• _Try it_: Copy every line from the records below that carries the word "agent".

• _Data_:

════════════════════

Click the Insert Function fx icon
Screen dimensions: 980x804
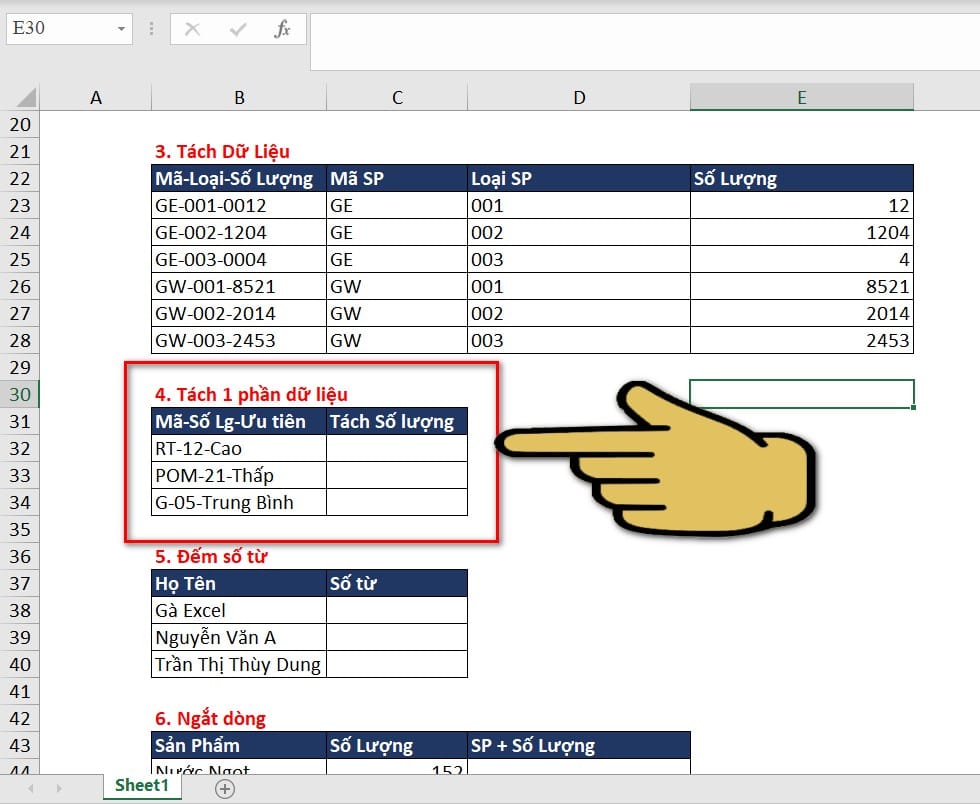pyautogui.click(x=282, y=29)
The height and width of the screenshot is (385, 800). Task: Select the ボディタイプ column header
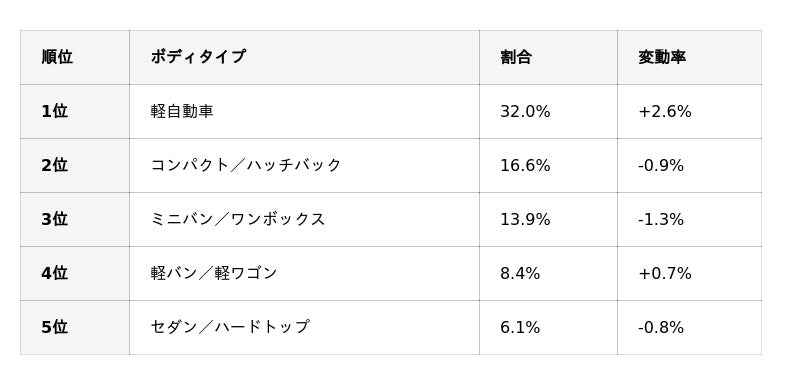304,57
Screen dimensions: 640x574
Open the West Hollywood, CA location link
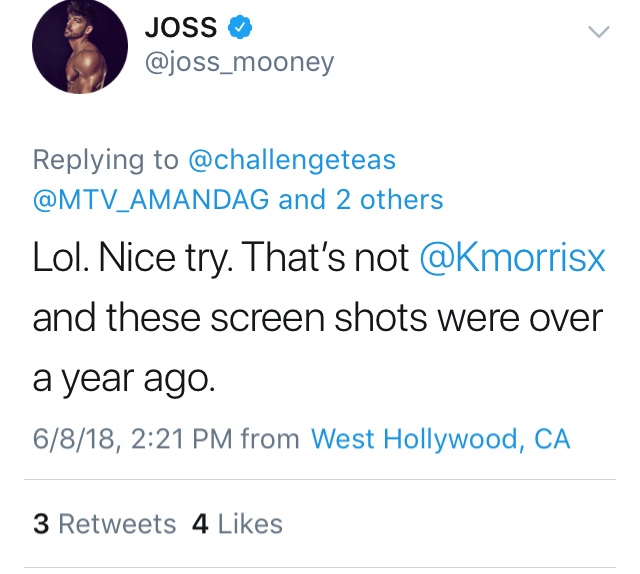pyautogui.click(x=440, y=439)
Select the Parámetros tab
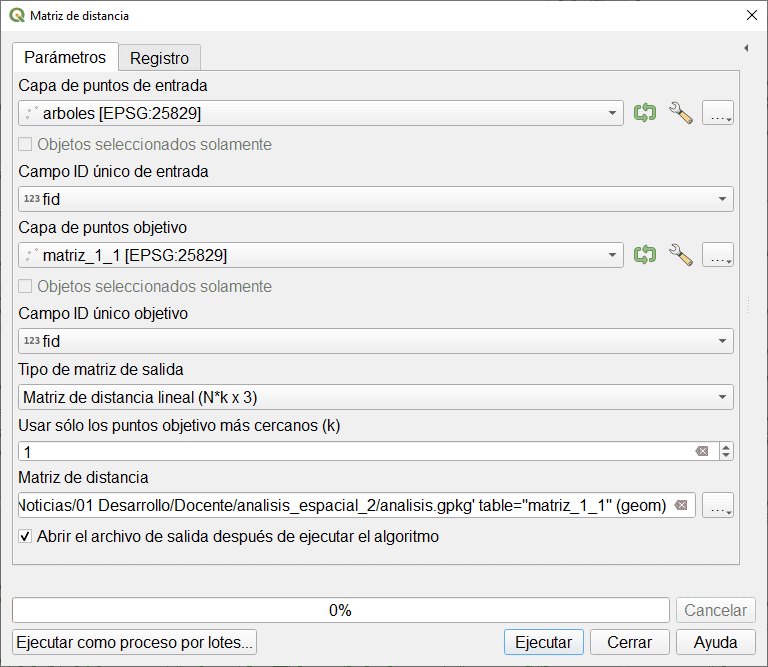768x667 pixels. (65, 57)
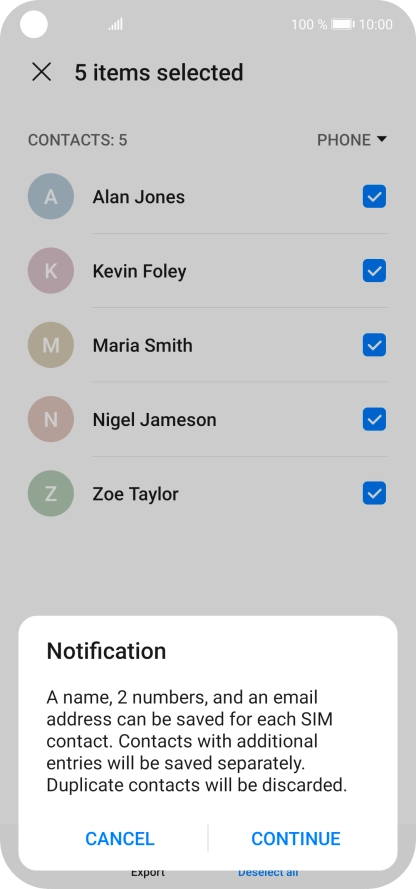Tap Alan Jones avatar letter A
This screenshot has width=416, height=889.
pyautogui.click(x=51, y=197)

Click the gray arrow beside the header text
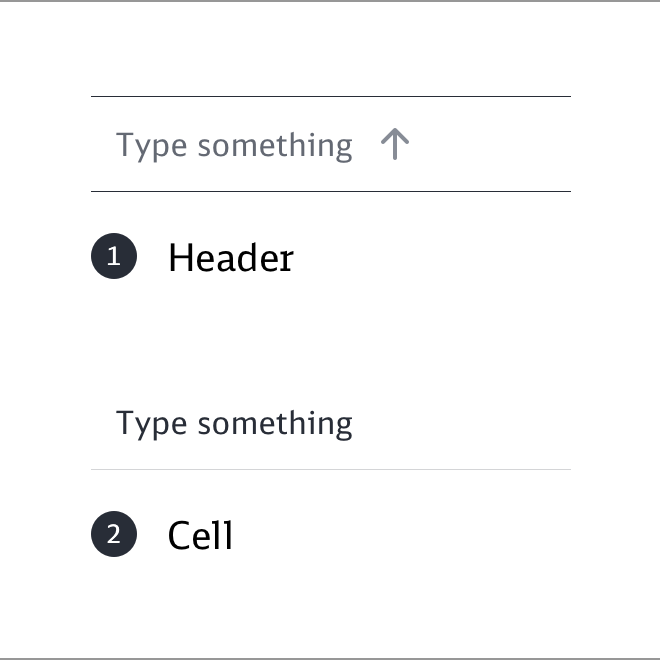[395, 145]
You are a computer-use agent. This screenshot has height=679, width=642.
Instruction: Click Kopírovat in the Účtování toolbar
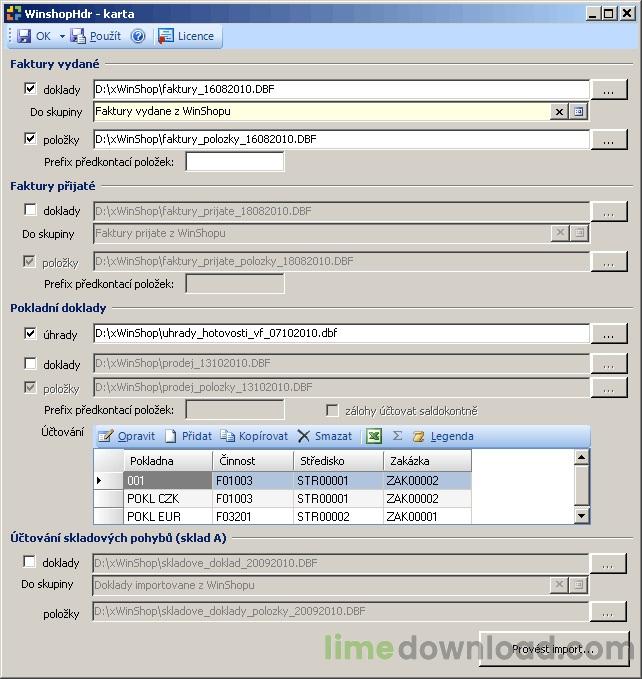[254, 436]
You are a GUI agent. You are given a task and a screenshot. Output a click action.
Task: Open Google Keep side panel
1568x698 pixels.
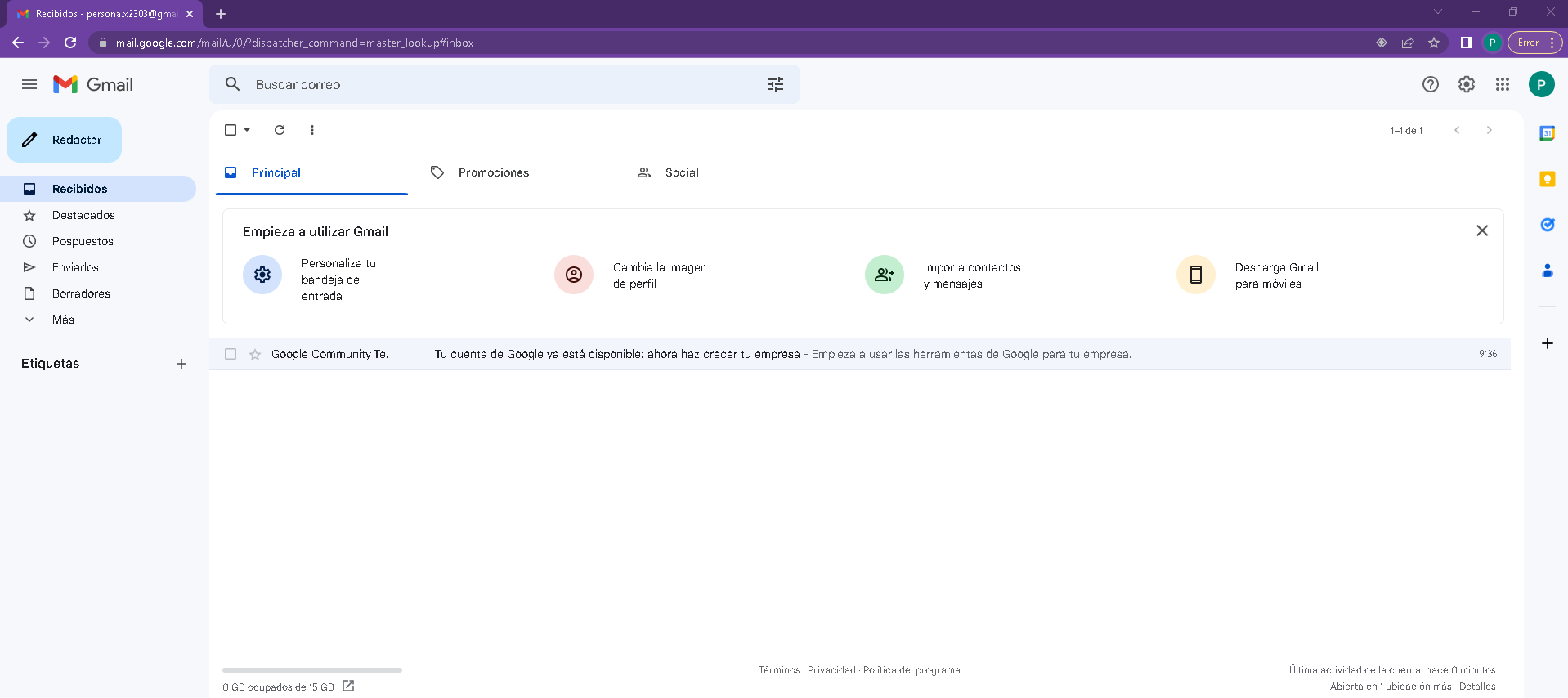[x=1547, y=179]
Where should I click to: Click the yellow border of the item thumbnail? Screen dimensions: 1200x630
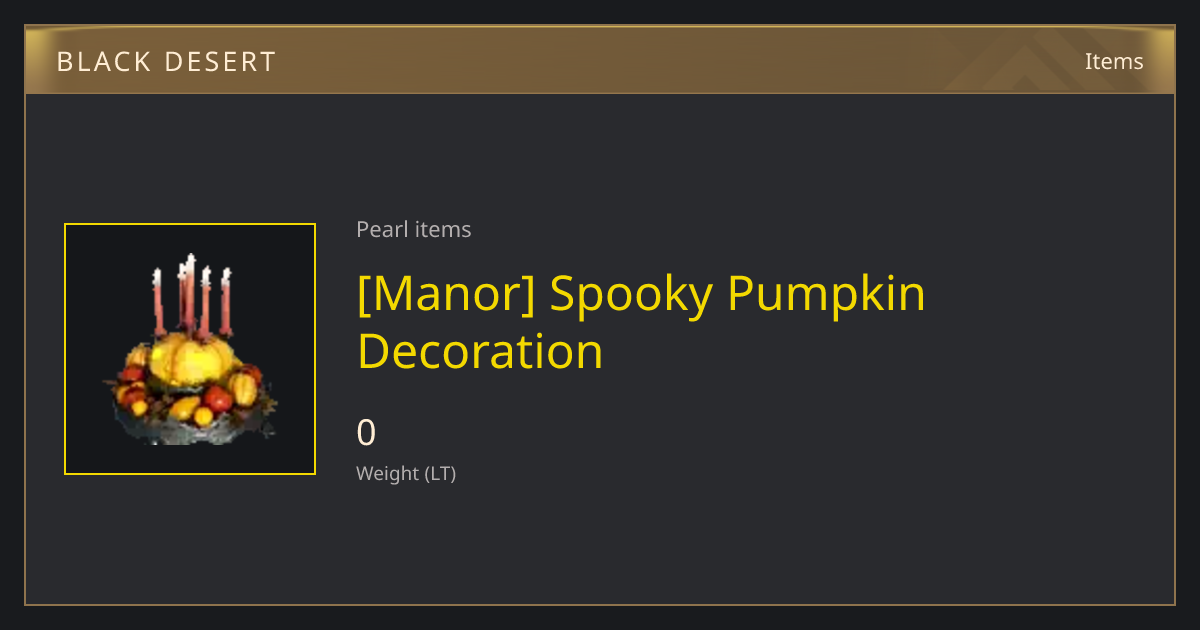click(190, 225)
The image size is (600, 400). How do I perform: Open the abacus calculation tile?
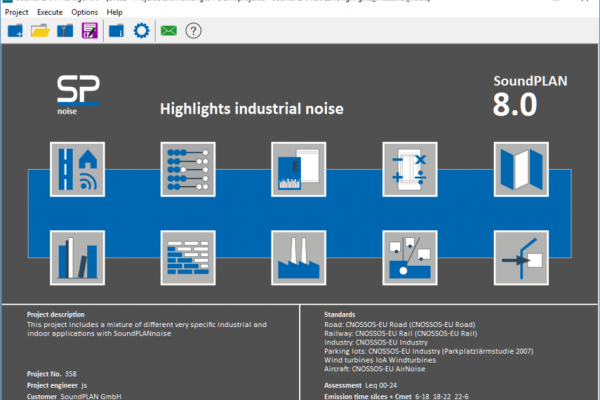click(x=188, y=170)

════════════════════

• _Output for this task_:
You are a computer-use agent. This screenshot has height=679, width=642.
You are a GUI agent. You are given a task and a screenshot. Output a click action.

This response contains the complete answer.